Justice Department employees were informed Monday that they did not need to respond to the message, according to emails seen by NBC News. “Due to the confidential and sensitive nature of the Department’s work, DOJ employees do not need to respond to the email from OPM. If you have already responded to this email, no further action is needed,” read one email sent by Assistant Attorney General for Administration Jolene Ann Lauria.

FBI Director Kash Patel instructed employees over the weekend to “pause any responses” to the email, and said his agency would do its own review. Employees of the State Department, the National Institutes of Health, the Defense Department, the National Security Agency and the Office of the Director of National Intelligence were also told not to respond to the email.

Officials at the Health and Human Services Department and the Centers for Medicare and Medicaid Services directed employees to respond by the deadline

An email sent to Department of Transportation employees and obtained by NBC News instructed them to respond to OPM’s weekend email asking for five bullet points of their work. The message also asked employees to exclude any classified info from their responses. Transportation Secretary Sean Duffy embraced the challenge himself in a post on social media.

Musk appears to be following the same playbook he used when he bought Twitter, which he renamed X.

Musk began his tenure there with massive layoffs, asking employees to commit to “Extremely hardcore” work in an email titled “A Fork in the Road” or be fired. The email subject line is the same as the email sent out to federal employees by the Office of Personnel Management offering buyouts in January. About 75,000 federal employees took the deal.
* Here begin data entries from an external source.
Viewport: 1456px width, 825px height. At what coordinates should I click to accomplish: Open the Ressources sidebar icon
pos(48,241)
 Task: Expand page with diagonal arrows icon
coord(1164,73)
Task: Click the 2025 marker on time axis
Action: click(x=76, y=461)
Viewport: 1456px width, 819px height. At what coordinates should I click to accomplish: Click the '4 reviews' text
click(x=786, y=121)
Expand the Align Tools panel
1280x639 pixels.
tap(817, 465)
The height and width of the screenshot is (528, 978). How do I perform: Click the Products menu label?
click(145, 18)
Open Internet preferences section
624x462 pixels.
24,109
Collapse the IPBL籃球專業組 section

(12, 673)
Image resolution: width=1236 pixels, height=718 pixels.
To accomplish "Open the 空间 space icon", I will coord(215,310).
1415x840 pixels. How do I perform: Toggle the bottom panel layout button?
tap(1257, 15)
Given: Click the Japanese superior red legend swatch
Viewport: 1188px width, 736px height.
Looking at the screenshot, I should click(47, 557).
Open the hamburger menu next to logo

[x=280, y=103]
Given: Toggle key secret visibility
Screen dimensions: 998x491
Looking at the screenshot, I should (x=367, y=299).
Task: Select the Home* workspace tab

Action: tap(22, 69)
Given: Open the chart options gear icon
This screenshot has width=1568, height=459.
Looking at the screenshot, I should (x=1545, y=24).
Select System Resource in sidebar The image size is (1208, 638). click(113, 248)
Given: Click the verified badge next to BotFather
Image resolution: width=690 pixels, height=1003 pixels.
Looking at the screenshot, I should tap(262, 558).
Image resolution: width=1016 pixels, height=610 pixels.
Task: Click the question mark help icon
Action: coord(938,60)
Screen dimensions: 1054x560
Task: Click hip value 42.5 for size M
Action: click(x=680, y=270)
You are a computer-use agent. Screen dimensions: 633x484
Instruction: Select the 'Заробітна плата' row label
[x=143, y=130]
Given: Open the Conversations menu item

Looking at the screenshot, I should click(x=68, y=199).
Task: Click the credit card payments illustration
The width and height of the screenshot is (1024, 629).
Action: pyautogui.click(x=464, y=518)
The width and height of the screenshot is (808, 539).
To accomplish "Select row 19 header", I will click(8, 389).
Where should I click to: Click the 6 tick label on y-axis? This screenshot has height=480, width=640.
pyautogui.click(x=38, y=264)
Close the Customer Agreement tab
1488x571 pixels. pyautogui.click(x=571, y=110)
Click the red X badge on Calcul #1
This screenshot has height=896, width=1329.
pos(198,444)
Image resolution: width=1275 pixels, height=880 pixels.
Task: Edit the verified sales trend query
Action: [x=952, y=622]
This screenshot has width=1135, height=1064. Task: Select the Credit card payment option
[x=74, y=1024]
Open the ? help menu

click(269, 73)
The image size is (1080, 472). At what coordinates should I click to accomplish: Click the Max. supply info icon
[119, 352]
Twitter employees who stayed were then asked to print out pages of code they’d written from the last month and prepare to present the work to Musk personally. The code reviews reportedly were abandoned, and instead managers were asked to rank their employees, according to The Verge.

Musk and DOGE’s access to government data and information has become a central point of friction between the group and its critics. In at least 11 lawsuits, plaintiffs have argued that DOGE has flouted laws and rules around data and privacy. Some of the lawsuits have referenced allegations that DOGE is using artificial intelligence to analyze and process government data. The Washington Post reported in February that DOGE was using artificial intelligence to analyze spending at the Education Department, citing two people familiar with the project.